In 1880 Wiske left his post at BARC to become organist and choirmaster at Hanson Place Baptist Church. That same year he founded the Amphion Musical Society (AMS), a chorus in Brooklyn which presented three concerts annually at the Brooklyn Academy of Music (BAM). Its membership encompassed 400 singers. From 1881 to 1885 Wiske served as chorus master for Theodore Thomas. He prepared the choirs for the choral symphony concerts given by Thomas and his orchestra, including a chorus of 3,000 singer for the 1882 New York May Festival. He also prepared numerous choirs for the many Wagner Festivals held across the United States in 1884.

In 1885 Wiske became the organist at Ross Street Presbyterian Church. By 1886 he was conductor of a men's chorus, the Orpheus Glee Club, and a women's chorus, Caecilia Ladies Vocal Society (CLVS), in addition to leading the AMS. In 1887 a venue for his musical groups, the Amphion Academy (later the Amphion Theatre), was constructed. He continued to conduct the CLVS and the AMS until 1891 when he was succeeded by W. H. Neidlinger. By 1889 he was conducting the Brooklyn Choral Society. He was also the conductor of the Euterpe Society, a Brooklyn-based musical group of mixed amateurs and professionals that encompassed an all-male chorus and a mixed-gender orchestra. He led this organization in a performance of George Frederick Bristow's The Great Republic at the Lenox Lyceum on February 23, 1891. He was still conducting this organization as late as 1897.

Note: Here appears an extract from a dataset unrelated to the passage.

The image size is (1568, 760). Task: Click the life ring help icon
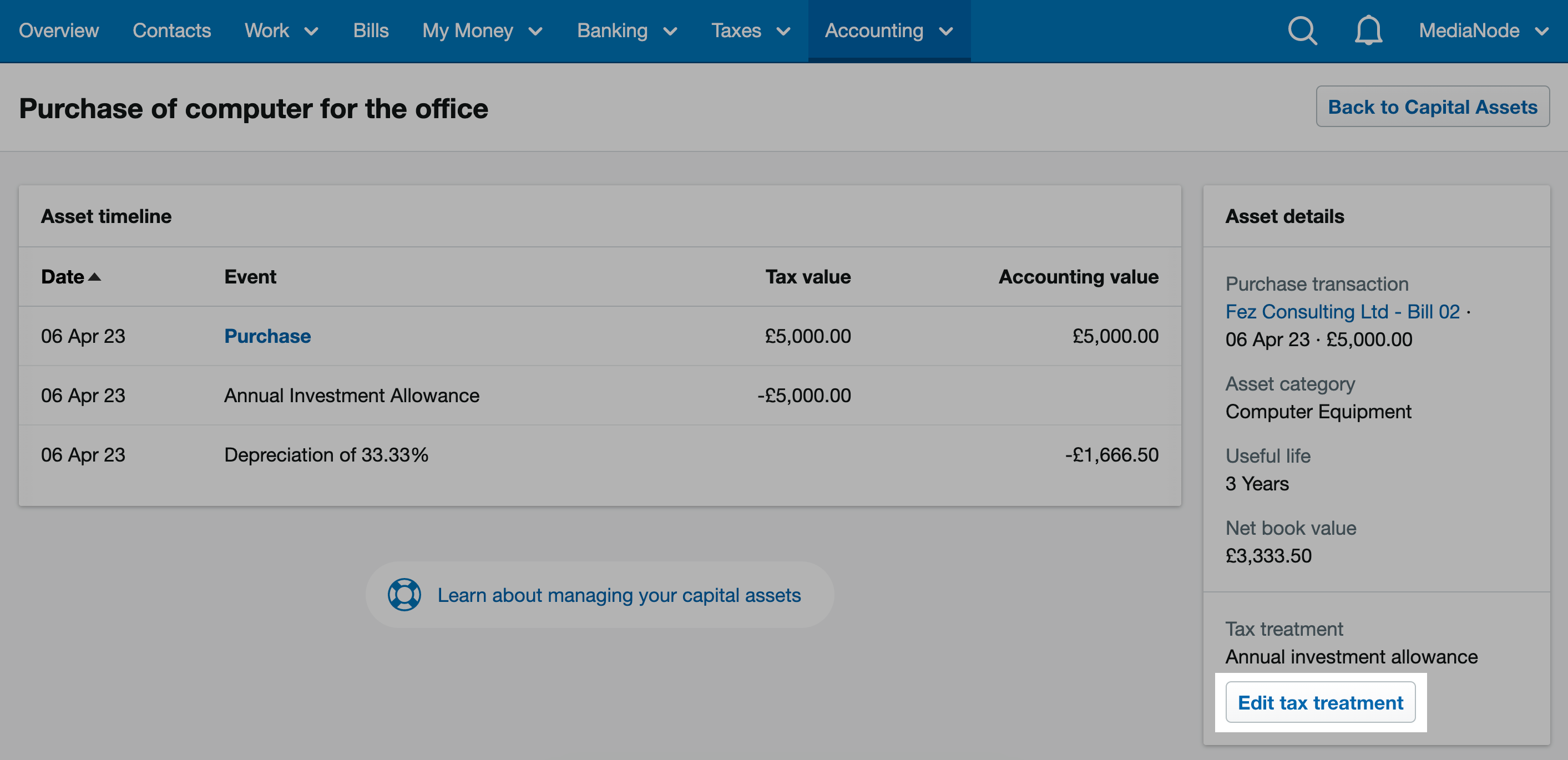404,595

Wiske was a supporter of American composers at a time when American-made music was not widely supported. On April 15, 1891, he conducted the world premieres of Bruno Klein's Concert Piece for Piano and Orhestra and Henry Holden Huss's Nuptial March in a concert sponsored by the Manuscript Society of New York at Chickering Hall. Earlier that year he gave a concert of all American music at the BAM featuring numerous composers mainly from Brooklyn. It was heavily criticized by influential critic Henry Edward Krehbiel. On the program was Ellsworth C. Phelps's Emancipation, Dudley Buck's Romanza for Four Horns and Orchestra, and Concerto for Violin by Harry Rowe Shelley that was played by Maud Powell among other works. Krehbiel's negative review led Phelps to write a defense of the concert in the Brooklyn Daily Eagle.

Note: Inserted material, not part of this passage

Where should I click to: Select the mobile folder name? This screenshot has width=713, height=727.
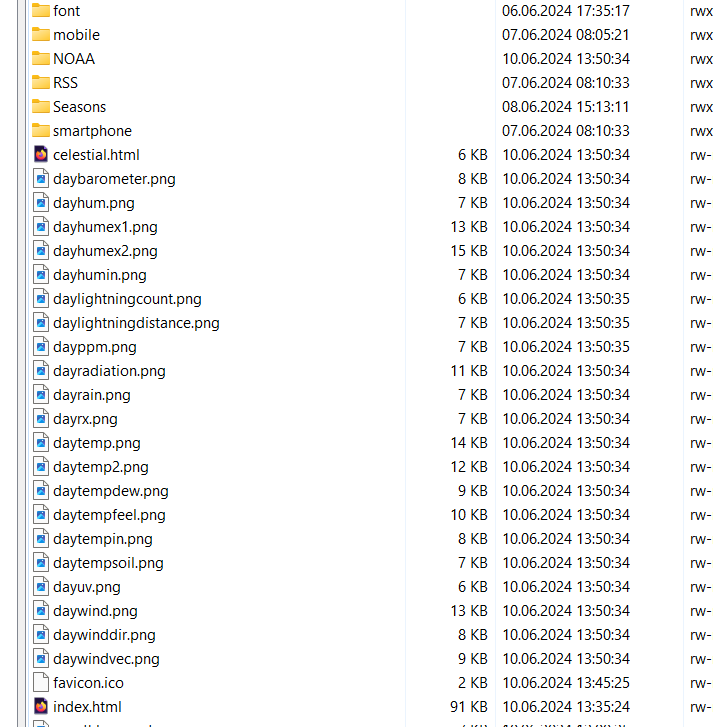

Wiske conducted the first performance in New York of Arthur Sullivan's The Golden Legend at the Lenox Lyceum on December 4, 1891, with New York's Schubert Club and Chorus Society. On December 21, 1897, he conducted the Society of Musical Arts in the first performance in the United States of Pietro Mascagni's ballet Zanetto in the ballroom of the Waldorf-Astoria hotel, a work presented in conjunction with Jules Massenet's oratorio Ève. Wiske had previously conducted the first performance in New York City of Ève at the Lenox Lyceum on February 5, 1891, with Anna Mooney Burch singing the title role.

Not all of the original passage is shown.